Pericarditis is described as recurrent if it occurs about four to six weeks after an episode of acute pericarditis with a symptom-free interval in between. Pericarditis is considered chronic if symptoms last longer than three months.
If you have acute pericarditis, the most common symptom is sharp, stabbing chest pain behind the breastbone or in the left side of your chest. However, some people with acute pericarditis describe their chest pain as dull, achy or pressure-like instead, and of varying intensity.
The pain of acute pericarditis may travel into your left shoulder and neck. It often intensifies when you cough, lie down or inhale deeply. Sitting up and leaning forward can often ease the pain. At times, it may be difficult to distinguish pericardial pain from the pain that occurs with a heart attack.
Chronic pericarditis is usually associated with chronic inflammation and may result in fluid around the heart (pericardial effusion). The most common symptom of chronic pericarditis is chest pain.
Depending on the type, signs and symptoms of pericarditis may include some or all of the following:
- Sharp, piercing chest pain over the center or left side of the chest, which is generally more intense when breathing in
- Shortness of breath when reclining
- Heart palpitations
- Low-grade fever
- An overall sense of weakness, fatigue or feeling sick
- Abdominal or leg swelling
When to see a doctor
Seek immediate medical care if you develop new symptoms of chest pain.
Many of the symptoms of pericarditis are similar to those of other heart and lung conditions. The sooner you are evaluated, the sooner you can receive proper diagnosis and treatment. For example, although the cause of acute chest pain may be pericarditis, the original cause could have been a heart attack or a blood clot of the lungs (pulmonary embolus).
Under normal circumstances, the two-layered pericardial sac that surrounds your heart contains a small amount of lubricating fluid. In pericarditis, the sac becomes inflamed and the resulting friction from the inflamed sac leads to chest pain.

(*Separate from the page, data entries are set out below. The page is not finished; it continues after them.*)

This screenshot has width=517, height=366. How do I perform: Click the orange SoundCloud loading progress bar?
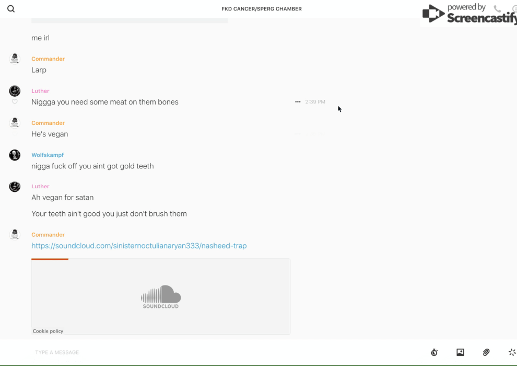pos(50,259)
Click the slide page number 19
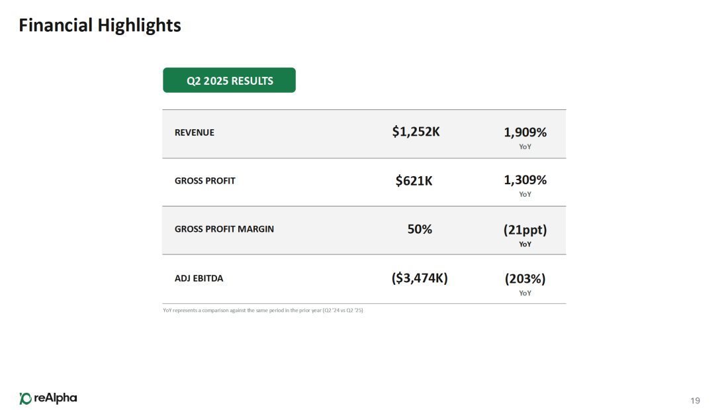 click(695, 400)
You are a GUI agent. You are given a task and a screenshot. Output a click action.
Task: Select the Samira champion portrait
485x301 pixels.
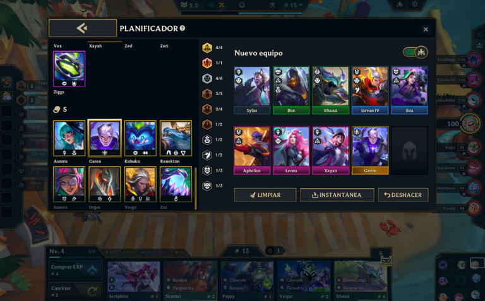69,184
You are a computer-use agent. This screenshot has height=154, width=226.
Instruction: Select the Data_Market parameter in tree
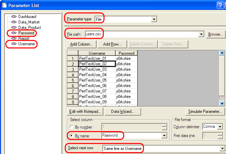coord(29,22)
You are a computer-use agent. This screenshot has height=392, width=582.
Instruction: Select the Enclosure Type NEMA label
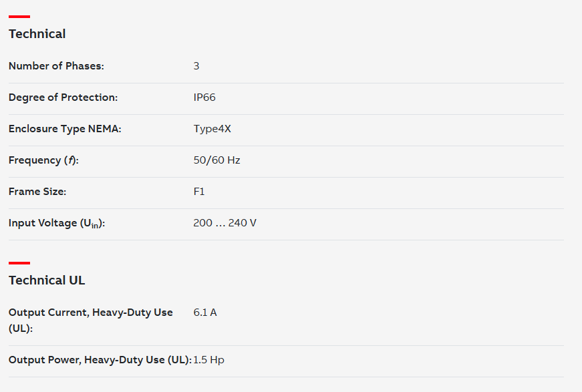65,129
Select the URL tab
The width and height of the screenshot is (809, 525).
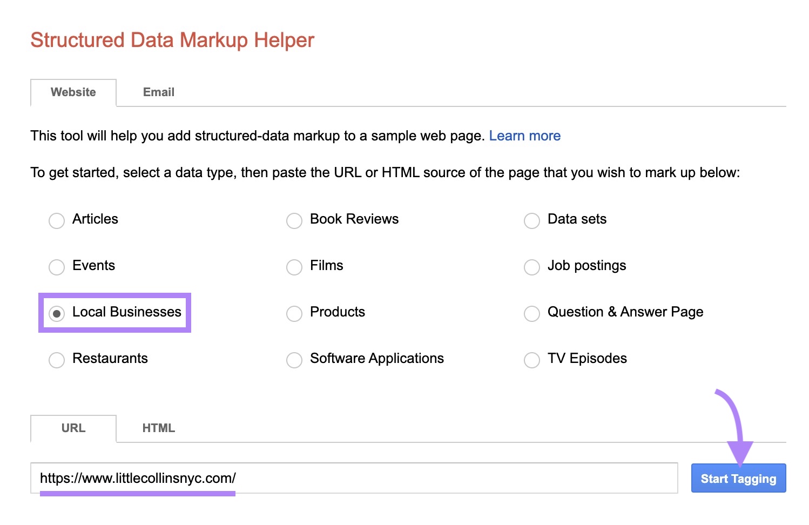coord(73,428)
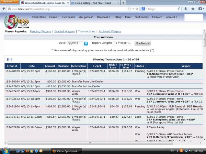Open the Firefox application menu button
The height and width of the screenshot is (154, 206).
tap(10, 2)
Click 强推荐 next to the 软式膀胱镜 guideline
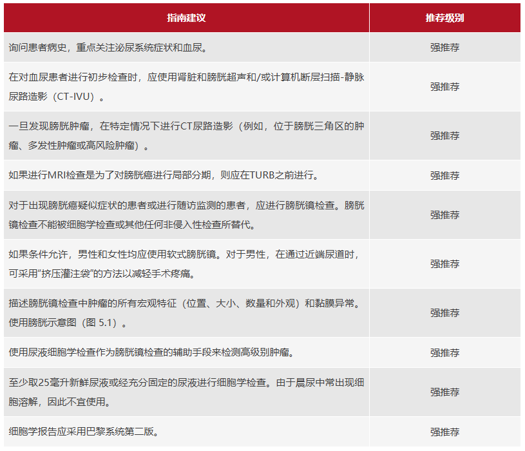 (444, 264)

The cause of pericarditis is often hard to determine. In most cases, doctors either are unable to determine a cause (idiopathic) or suspect a viral infection.
Pericarditis can also develop shortly after a major heart attack, due to the irritation of the underlying damaged heart muscle. In addition, a delayed form of pericarditis may occur weeks after a heart attack or heart surgery.
This delayed pericarditis is known as Dressler's syndrome. Dressler's syndrome may also be called postpericardiotomy syndrome, post-myocardial infarction syndrome and post-cardiac injury syndrome.
Other causes of pericarditis include:
- Systemic inflammatory disorders. These may include lupus and rheumatoid arthritis.
- Trauma. Injury to your heart or chest may occur as a result of a motor vehicle or other accident.
- Other health disorders. These may include kidney failure, AIDS, tuberculosis and cancer.
- Certain medications. Some medications can cause pericarditis, although this is unusual.
Complications of pericarditis may include:
Constrictive pericarditis. Although uncommon, some people with pericarditis, particularly those with long-term inflammation and chronic recurrences, can develop permanent thickening, scarring and contraction of the pericardium.
In these people, the pericardium loses much of its elasticity and resembles a rigid case that's tight around the heart, which keeps the heart from working properly. This condition is called constrictive pericarditis and often leads to severe swelling of the legs and abdomen, as well as shortness of breath.
Cardiac tamponade. When too much fluid collects in the pericardium, a dangerous condition called cardiac tamponade can develop.
Excess fluid puts pressure on the heart and doesn't allow it to fill properly. That means less blood leaves the heart, which causes a dramatic drop in blood pressure. Cardiac tamponade can be fatal if it isn't promptly treated.
Early diagnosis and treatment of pericarditis usually reduces the risk of the long-term complications.